With the above provided background, now we can introduce the setup of Solomonoff’s theory of inductive inference ([1], [2], [3], [4]), which was established almost half a century ago. Suppose an unknown computer program, aided by a random number generator for stochastic generation, is continuously producing a sequence of 0s and 1s, denoted as x1x2x3… Each time a new bit xn is produced, you estimate P(xn+1=0|x1x2…xn) using your predictor. As you can see, the set up of the problem is very general, without assuming any kind of relationship between different parts of the sequence. The only assumption is the sequence comes from a computable distribution.
Solomonoff’ theory seeks to answer the following questions: does a universal predictor that ultimately converges to the unknown program exist? If so, how quickly can it converge? Solomonoff’s answer to these questions is yes, there is such a universal predictor, and it converges pretty fast to the unknown program. There is only one caveat, albeit a big one.

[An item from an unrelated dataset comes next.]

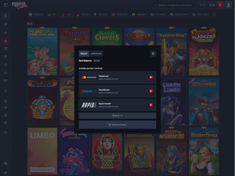
Task: Click the red plus for Rapid Transfer
Action: 151,105
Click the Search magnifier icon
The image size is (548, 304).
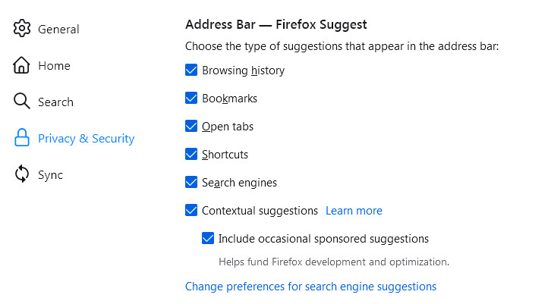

That concludes part 1 of this series of blog posts and in part 2, we will delve into the details of Solomonoff induction.
References
[1] Solomonoff, Ray J. "A formal theory of inductive inference. Part I." Information and control 7.1 (1964): 1-22.
[2] Solomonoff, Ray J. "A formal theory of inductive inference. Part II." Information and control 7.2 (1964): 224-254.
[3] Solomonoff, Ray. "Complexity-based induction systems: comparisons and convergence theorems." IEEE transactions on Information Theory 24.4 (1978): 422-432.
[4] Solomonoff, Ray J. "Algorithmic probability: Theory and applications." Information theory and statistical learning (2009): 1-23.